特集 セミの羽化を観察してみよう

○はじめに


 それは私が夏休みで実家に帰省していたある日のこと。祖母が庭でアブラゼミの幼虫を見つけたと言って持ってきました。地上を歩いていたと言うことは、羽化直前。セミの羽化は田舎育ちの私でも見たことのない光景でした。ならば最初から最後までキッチリ撮影するしかあるまい!と、部屋の網戸で羽化させることにしました。とは言え、上手く最後まで行ってくれるのか?ヒヤヒヤものの観察です。
(解説&撮影:リン)   
 ※なお、夏休みの自由研究には写真を転用しないでくださいね!(by所長)

○では、観察です

 セミの羽化というのは夜、つまり暗い中で行われるもの。しかし部屋の中では電気がずっと点けっぱなしのため、昼と勘違いして羽化しないことが考えられました。

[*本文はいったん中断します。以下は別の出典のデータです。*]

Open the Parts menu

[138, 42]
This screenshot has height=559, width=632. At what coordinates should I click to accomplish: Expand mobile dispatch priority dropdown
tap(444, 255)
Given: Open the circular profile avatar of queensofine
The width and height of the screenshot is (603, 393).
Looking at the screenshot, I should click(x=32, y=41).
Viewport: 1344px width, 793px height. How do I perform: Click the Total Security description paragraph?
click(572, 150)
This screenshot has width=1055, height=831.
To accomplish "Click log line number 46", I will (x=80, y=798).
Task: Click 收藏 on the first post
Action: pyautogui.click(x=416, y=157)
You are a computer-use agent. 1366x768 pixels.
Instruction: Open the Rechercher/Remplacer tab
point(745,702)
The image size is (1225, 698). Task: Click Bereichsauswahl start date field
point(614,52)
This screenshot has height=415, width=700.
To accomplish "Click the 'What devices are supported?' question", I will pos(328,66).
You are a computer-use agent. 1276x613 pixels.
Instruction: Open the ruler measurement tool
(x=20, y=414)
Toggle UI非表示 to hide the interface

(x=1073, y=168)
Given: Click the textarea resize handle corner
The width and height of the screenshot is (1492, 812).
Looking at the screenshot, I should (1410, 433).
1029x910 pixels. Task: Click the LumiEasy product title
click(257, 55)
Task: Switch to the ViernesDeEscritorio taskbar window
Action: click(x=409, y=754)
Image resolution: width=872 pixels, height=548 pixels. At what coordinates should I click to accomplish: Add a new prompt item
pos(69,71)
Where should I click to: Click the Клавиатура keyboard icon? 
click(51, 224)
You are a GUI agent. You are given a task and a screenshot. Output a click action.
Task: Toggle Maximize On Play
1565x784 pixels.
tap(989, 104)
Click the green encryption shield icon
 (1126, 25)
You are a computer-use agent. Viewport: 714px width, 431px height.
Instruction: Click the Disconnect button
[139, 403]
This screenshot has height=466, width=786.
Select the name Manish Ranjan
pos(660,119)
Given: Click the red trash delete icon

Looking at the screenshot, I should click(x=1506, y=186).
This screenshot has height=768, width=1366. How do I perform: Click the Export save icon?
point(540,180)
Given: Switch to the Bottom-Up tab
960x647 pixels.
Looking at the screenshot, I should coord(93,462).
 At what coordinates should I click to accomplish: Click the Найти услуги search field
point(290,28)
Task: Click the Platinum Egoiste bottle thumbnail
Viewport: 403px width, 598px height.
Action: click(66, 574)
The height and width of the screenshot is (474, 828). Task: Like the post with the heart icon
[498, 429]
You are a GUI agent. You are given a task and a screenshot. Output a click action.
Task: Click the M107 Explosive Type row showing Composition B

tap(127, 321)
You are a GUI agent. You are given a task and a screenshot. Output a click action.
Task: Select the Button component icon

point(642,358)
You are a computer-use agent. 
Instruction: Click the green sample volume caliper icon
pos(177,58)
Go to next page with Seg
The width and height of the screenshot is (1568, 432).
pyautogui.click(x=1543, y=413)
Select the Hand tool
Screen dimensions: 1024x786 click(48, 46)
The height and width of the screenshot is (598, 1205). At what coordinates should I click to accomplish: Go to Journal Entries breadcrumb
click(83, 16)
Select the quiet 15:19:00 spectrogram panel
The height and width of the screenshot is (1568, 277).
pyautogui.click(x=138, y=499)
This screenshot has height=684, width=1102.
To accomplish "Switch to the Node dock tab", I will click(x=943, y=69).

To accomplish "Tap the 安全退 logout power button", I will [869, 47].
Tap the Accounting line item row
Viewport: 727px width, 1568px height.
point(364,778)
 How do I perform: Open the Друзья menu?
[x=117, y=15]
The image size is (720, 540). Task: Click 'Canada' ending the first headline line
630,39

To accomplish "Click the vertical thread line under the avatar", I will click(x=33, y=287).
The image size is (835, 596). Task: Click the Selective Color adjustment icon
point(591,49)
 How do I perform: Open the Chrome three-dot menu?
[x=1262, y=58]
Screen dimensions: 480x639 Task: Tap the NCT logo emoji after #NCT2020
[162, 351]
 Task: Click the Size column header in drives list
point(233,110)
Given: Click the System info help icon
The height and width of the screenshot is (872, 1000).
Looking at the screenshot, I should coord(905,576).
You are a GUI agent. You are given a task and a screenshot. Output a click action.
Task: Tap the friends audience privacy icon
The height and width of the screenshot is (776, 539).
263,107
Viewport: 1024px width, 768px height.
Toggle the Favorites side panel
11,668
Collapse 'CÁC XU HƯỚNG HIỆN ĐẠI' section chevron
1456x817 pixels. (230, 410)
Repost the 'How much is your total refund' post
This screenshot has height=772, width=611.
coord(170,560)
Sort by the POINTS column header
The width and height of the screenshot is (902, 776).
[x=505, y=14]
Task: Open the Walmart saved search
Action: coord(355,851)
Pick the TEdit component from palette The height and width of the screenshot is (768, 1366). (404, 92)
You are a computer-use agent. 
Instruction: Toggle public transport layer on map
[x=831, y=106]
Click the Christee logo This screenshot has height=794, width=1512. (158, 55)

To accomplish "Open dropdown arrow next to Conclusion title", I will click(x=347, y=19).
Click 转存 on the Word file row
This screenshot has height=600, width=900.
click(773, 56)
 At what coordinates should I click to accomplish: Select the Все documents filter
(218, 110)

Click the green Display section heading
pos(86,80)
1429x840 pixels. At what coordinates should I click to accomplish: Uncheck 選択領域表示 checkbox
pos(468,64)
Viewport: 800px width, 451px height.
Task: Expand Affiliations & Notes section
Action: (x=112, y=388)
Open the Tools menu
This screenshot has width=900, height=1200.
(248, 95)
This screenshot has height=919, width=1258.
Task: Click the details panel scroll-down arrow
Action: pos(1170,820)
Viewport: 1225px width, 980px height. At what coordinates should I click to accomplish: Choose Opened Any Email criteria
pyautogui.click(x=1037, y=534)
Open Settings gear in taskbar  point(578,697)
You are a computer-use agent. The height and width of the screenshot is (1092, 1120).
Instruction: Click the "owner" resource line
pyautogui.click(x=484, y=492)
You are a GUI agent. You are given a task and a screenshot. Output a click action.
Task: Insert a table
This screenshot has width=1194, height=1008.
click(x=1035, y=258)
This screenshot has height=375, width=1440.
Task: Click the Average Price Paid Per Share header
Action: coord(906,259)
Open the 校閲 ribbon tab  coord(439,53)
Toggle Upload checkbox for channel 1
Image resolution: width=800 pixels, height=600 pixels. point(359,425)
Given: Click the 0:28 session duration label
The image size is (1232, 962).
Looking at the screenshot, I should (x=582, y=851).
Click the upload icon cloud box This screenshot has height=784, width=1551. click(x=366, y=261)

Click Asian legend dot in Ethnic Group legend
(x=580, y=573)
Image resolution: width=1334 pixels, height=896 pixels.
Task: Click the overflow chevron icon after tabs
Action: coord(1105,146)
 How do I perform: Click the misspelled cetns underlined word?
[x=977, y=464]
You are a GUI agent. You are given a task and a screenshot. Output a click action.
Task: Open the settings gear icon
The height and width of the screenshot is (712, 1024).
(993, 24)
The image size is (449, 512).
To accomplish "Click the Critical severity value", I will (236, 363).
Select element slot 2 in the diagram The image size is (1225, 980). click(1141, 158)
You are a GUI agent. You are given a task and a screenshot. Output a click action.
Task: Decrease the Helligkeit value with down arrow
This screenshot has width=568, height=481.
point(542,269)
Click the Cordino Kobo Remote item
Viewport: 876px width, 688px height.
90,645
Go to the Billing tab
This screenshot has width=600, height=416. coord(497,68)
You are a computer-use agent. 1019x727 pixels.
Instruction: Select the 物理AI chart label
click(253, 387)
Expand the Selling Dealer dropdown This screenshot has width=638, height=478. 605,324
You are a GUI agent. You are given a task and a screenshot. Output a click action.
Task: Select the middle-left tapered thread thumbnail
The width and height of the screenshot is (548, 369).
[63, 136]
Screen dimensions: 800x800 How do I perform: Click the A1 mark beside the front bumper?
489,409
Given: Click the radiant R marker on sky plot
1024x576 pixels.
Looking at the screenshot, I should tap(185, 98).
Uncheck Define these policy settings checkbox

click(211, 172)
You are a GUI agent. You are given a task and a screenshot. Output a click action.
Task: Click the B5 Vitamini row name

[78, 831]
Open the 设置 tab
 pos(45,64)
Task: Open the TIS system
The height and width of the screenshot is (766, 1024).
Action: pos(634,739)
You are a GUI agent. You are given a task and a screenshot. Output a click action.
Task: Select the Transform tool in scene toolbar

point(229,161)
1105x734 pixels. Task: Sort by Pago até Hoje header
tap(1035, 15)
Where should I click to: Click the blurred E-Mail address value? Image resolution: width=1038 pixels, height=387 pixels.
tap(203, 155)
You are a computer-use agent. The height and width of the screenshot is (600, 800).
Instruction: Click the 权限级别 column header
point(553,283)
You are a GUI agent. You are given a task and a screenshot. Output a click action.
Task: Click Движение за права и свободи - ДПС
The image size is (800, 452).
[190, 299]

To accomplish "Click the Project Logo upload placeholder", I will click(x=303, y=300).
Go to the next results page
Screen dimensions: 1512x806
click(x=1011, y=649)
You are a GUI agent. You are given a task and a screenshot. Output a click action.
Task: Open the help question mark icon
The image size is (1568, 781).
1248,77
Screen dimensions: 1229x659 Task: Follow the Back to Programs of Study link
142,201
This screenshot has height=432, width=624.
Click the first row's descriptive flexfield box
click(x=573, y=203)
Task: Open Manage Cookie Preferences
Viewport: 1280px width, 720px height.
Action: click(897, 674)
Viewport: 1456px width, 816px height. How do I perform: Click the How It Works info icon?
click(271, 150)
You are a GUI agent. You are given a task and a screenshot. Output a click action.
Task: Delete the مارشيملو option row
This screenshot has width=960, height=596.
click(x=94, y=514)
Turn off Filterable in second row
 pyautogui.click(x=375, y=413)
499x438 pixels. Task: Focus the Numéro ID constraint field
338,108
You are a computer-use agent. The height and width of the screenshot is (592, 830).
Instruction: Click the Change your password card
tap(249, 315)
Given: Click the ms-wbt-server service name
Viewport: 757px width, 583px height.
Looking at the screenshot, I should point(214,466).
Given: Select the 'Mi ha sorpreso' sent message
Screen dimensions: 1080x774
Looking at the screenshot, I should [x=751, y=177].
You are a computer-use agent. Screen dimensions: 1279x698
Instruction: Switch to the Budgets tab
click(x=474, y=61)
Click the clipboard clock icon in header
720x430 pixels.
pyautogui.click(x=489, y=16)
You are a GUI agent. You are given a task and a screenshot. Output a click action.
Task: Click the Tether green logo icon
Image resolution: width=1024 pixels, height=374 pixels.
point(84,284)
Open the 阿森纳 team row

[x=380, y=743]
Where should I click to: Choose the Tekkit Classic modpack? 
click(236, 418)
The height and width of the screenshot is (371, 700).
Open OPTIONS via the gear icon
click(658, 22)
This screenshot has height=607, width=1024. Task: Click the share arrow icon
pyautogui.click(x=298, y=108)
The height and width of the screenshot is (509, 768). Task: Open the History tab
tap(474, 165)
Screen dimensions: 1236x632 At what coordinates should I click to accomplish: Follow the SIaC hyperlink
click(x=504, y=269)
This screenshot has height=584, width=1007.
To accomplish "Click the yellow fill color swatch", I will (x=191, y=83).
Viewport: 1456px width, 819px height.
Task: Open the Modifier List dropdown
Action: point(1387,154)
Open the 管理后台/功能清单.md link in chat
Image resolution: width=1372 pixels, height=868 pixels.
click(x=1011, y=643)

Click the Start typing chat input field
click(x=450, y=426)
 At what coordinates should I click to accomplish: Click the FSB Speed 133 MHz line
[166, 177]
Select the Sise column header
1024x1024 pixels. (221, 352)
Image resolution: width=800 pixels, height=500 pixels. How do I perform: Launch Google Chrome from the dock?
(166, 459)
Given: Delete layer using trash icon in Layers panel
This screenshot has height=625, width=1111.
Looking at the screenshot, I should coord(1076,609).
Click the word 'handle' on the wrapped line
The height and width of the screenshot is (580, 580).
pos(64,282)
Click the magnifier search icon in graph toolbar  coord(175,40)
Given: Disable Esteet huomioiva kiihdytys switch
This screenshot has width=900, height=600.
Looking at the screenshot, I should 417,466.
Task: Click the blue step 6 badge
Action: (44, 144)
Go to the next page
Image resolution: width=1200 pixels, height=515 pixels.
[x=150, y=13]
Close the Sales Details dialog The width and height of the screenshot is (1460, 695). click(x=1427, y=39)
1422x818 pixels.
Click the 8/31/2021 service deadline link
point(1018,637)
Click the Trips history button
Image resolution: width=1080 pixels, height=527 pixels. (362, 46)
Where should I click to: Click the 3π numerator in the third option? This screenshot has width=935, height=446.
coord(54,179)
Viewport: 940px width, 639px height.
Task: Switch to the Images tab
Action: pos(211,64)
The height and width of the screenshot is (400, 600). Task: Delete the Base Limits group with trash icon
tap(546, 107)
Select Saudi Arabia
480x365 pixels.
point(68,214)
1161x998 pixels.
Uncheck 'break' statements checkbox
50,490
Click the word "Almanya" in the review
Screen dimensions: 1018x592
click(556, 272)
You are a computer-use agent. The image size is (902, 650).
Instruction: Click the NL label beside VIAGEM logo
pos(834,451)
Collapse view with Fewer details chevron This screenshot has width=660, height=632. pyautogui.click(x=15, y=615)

 そこで、カーテンを閉めて暗くし、撮影時のみLEDライトで照らして撮影する方法を取りました。カメラのフラッシュでも良かったのですが、マクロ撮影のためフラッシュを焚くとレンズの影が被るということでこのような状態でした。


18:30
網戸に取付完了。しばらく動いていましたが、やがて動かなくなりました。なお、一番上の写真を見ていただきたいのですが、土を掘るのに適した立派な前脚は成虫とは似ても似つかないものですが、既に羽となる部分は幼虫の段階で形成されています。

19:30
背中が割れ、白い体が見えてきました。

19:50
胸部に続いて頭部が出て来ました。腹部はまだ殻の中に残ったまま、上半身だけが出て来ます。

20:10
腹部で全体重を支え、のけ反るような体勢に。これは脚を乾燥させて固くするため。また、羽もくしゃくしゃの状態から次第に広がっていきます。

20:30
くしゃくしゃだった羽がまっすぐ伸びました。図鑑などで良く見られる、色の白い成虫といった状態です。ナマで見ると本当に綺麗です。

20:30
くしゃくしゃだった羽がまっすぐ伸びました。図鑑などで良く見られる、色の白い成虫といった状態です。ナマで見ると本当に綺麗です。

21:45
1時間もするとだんだんと色が着いてきました。

0:10
日付が変わった直後。羽化が始まってから5時間弱でほぼ成虫の姿になりました。ほんのちょっと色が薄いようですが…。

翌朝
室内の網戸から屋外のすだれに移動させられていました。もうすっかり完全な成虫です。このあとすぐに飛び去っていきました。羽化直後はオスメスとも鳴かないとのことでこの個体も静かに飛んでいきました。

そして残された抜け殻。

○おわりに

 昆虫の生態をこれほど眺めたのは小学校以来でしたが、なんとも神秘的な姿はいつ見ても感動モノです。よく夕方の神社の周りの木を調べると見つかる、とも言いますので夏休みの自由研究に困ったら探してみてはいかがでしょうか。

 なお、今回は拾ってきたというところから話が始まっていますが、そのような移動がもとで羽化に失敗することもあるらしいので可能なら見つけてもそっとしておいた方がいいとか。できることなら自然の姿で観察したいですしね。